MBA Chart of the Week June 24, 2022: Median Payment by Conventional/Government Loan
The national median mortgage payment was $1,897 in May, a slight increase from $1,889 in April and $572 higher than in May 2021, according to this week’s Purchase Applications Payment Index release.
Payments have increased $513 (37.1%) in the first five months of the year, consistent with still-elevated loan sizes, as home prices remain high in many markets, and as mortgage rates surged from 3.7% in January to 5.5% in May. The ongoing affordability hit of higher home prices and fast-rising mortgage rates led to a slowdown in purchase applications in May, as potential buyers were either priced out of the market or decided to delay or adjust their search for a home.
This week’s MBA Chart of the Week captures that upward swing in median payments, along with additional details on median payments for the various loan types that make up the mortgage market. For example, the national median mortgage payment for FHA loan applicants, represented by the gray line in the chart, was $1,430 in May, up from $1,374 in April and $1,005 in May 2021. This 4.1% increase in FHA payments is of particular significance because many first-time home buyers utilize FHA mortgages to buy homes. Additionally, the national median mortgage payment for conventional loan applicants (orange line), the largest segment of the market, was $1,960, down from $1,967 in April but up from $1,394 in May 2021.

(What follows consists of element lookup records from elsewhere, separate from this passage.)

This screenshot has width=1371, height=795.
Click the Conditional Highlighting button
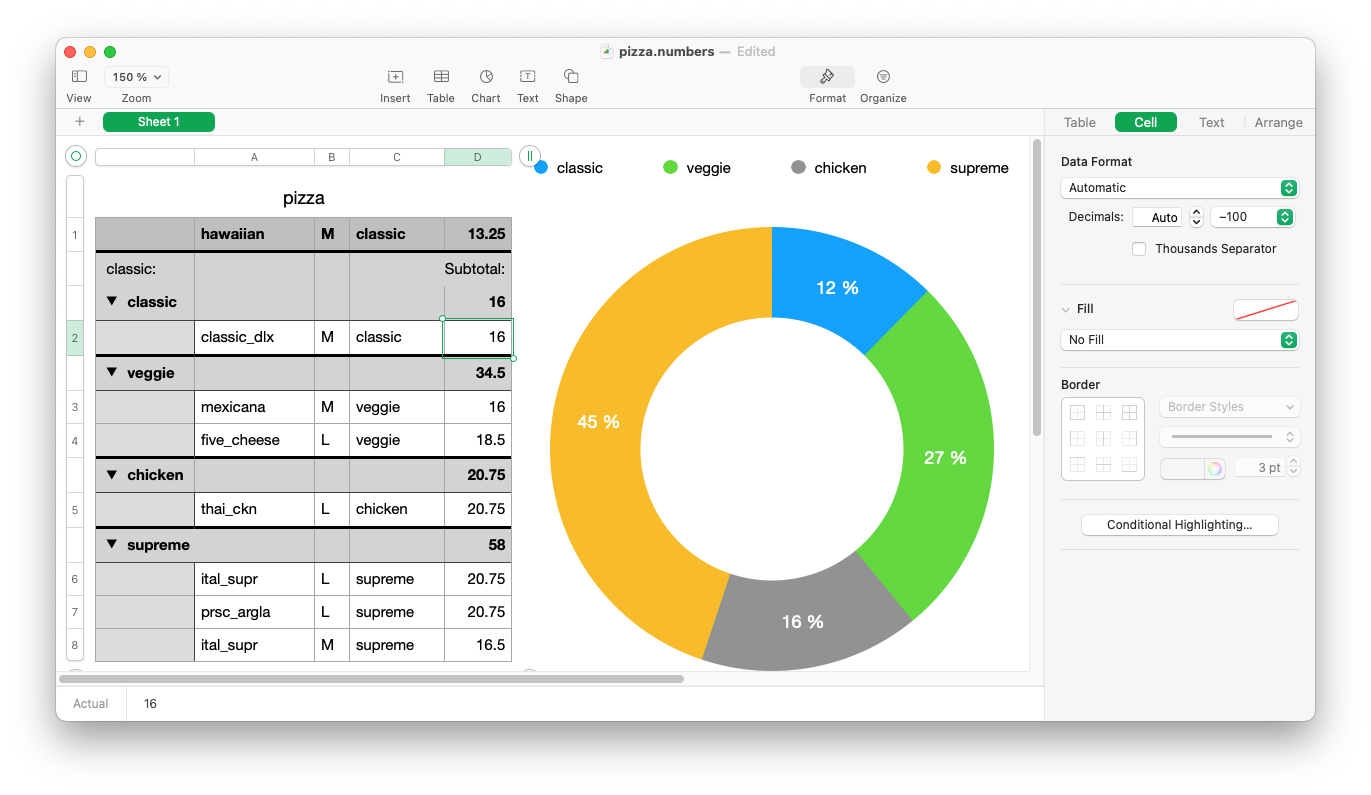(x=1179, y=525)
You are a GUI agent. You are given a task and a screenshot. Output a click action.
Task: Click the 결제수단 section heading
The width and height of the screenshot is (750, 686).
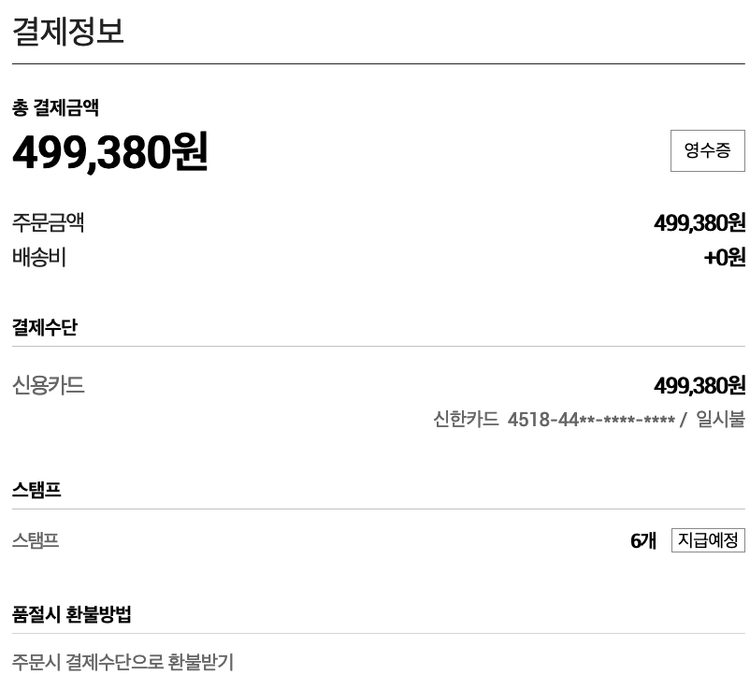(x=44, y=327)
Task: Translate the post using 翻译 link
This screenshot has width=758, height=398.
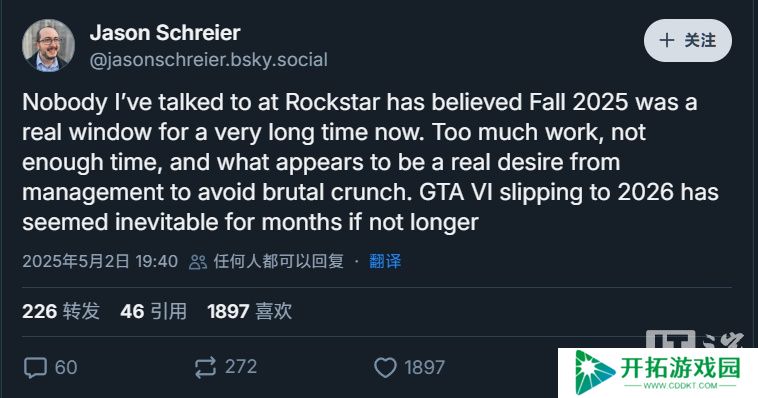Action: (385, 261)
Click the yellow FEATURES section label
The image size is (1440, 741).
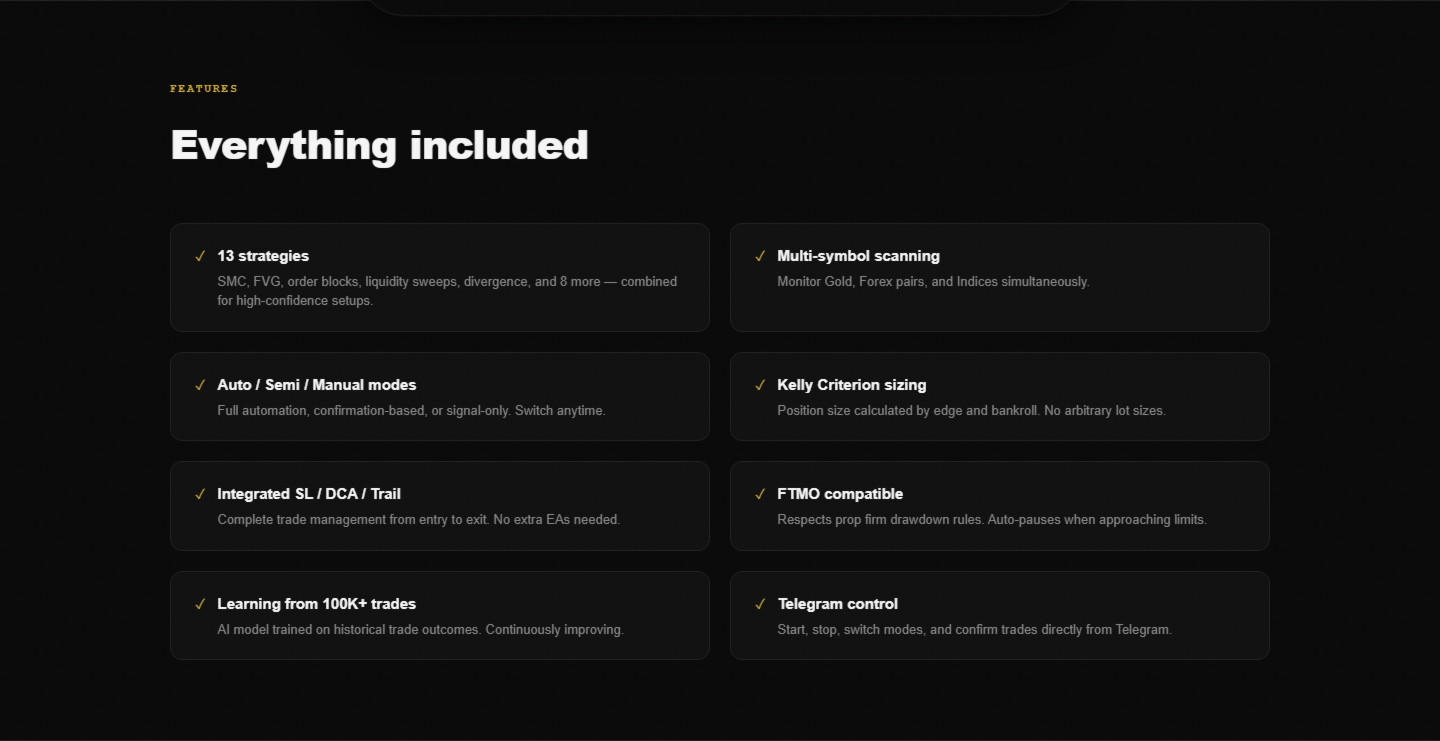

This month’s release also includes metrics on the impact of these payments relative to income growth. The national PAPI increased 0.4 percent to 163.4 in May from 162.8 in April, meaning payments on new mortgages take up a larger share of a typical person’s income. Compared to May 2021 (120.6), the index jumped 35.5 percent. An increase in MBA’s PAPI – indicative of declining borrower affordability conditions – means that the mortgage payment to income ratio (PIR) is higher due to increasing application loan amounts, rising mortgage rates, or a decrease in earnings. A decrease in the PAPI – indicative of improving borrower affordability conditions – occurs when loan application amounts decrease, mortgage rates decrease, or earnings increase.